Bonus caldaie 2026: detrazione 50%/36% e Conto Termico
Bonus caldaie 2026: quali sono e quale conviene?
Risposta in 30 secondi: dal 1° gennaio 2025 le caldaie alimentate solo a gas — anche a condensazione in classe A — non accedono più all’Ecobonus, in recepimento della direttiva UE Case Green (EPBD). Nel 2026 la sostituzione di una caldaia a gas resta detraibile solo come Bonus Ristrutturazione (50% sull’abitazione principale, 36% sugli altri immobili), e a condizione che si configuri come manutenzione straordinaria, non come semplice edilizia libera. L’Ecobonus 50%/36% resta riservato ai sistemi ibridi factory-made (caldaia a condensazione + pompa di calore certificati come pacchetto unico) e alle pompe di calore. Il Conto Termico (GSE), incentivo a fondo perduto erogato in pochi mesi, vale per pompe di calore, biomassa e ibridi, mai per la sola caldaia a gas. Esempio orientativo: una caldaia a condensazione da €3.500 inserita in una manutenzione straordinaria recupera circa €1.750 in 10 anni col Bonus Ristrutturazione 50% (prima casa); un sistema ibrido da €10.000 recupera circa €6.500 con l’Ecobonus 50%/36%. Documenti chiave: bonifico parlante, fattura dettagliata, dichiarazione di conformità DM 37/08, comunicazione ENEA entro 90 giorni (per l’Ecobonus). Le informazioni hanno scopo orientativo: la scelta del regime va sempre verificata con un termotecnico e un commercialista.

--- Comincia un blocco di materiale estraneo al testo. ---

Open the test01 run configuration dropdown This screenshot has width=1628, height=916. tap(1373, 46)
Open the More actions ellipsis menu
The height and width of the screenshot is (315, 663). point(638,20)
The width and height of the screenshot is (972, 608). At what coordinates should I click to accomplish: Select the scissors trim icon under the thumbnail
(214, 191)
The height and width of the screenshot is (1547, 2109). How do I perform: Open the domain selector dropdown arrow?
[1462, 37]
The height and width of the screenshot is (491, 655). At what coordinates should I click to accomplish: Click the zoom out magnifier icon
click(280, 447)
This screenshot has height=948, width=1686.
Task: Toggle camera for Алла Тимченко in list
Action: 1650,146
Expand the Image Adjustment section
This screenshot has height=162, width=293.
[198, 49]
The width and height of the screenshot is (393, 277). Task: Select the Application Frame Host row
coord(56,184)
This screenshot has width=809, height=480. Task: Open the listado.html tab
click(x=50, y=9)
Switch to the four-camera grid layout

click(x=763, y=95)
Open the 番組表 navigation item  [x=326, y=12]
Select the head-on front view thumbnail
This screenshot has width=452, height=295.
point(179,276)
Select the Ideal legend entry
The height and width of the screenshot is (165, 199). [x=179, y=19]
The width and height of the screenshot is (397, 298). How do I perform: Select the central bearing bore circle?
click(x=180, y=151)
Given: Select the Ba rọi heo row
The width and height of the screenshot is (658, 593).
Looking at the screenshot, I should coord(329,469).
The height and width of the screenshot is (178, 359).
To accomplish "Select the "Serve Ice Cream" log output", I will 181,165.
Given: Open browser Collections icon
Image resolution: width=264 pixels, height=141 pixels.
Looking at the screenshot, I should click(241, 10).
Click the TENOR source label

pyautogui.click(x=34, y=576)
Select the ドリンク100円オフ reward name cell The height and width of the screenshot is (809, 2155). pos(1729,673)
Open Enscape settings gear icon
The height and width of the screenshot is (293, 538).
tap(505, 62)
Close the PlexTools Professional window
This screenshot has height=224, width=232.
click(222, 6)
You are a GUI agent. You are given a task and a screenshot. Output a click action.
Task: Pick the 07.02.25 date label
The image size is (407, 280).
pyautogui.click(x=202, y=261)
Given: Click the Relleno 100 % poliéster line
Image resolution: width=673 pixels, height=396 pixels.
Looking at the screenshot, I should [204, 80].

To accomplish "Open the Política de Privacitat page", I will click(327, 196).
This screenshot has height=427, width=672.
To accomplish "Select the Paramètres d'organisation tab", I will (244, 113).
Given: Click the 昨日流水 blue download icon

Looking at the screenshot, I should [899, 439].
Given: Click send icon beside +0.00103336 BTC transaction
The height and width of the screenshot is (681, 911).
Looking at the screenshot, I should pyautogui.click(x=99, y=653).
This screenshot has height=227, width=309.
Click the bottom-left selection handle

⚠️ Aggiornamento 2026: con l’unificazione delle detrazioni edilizie, anche l’Ecobonus per sistemi ibridi e pompe di calore è al 50% (abitazione principale) / 36% (altri immobili), non più al 65%. La sola caldaia a gas a condensazione resta esclusa dall’Ecobonus (solo Bonus Ristrutturazione 50%/36%). Il Conto Termico del GSE è invece un contributo diretto separato, che può coprire fino al 65% della spesa ammissibile per rinnovabili e ibridi.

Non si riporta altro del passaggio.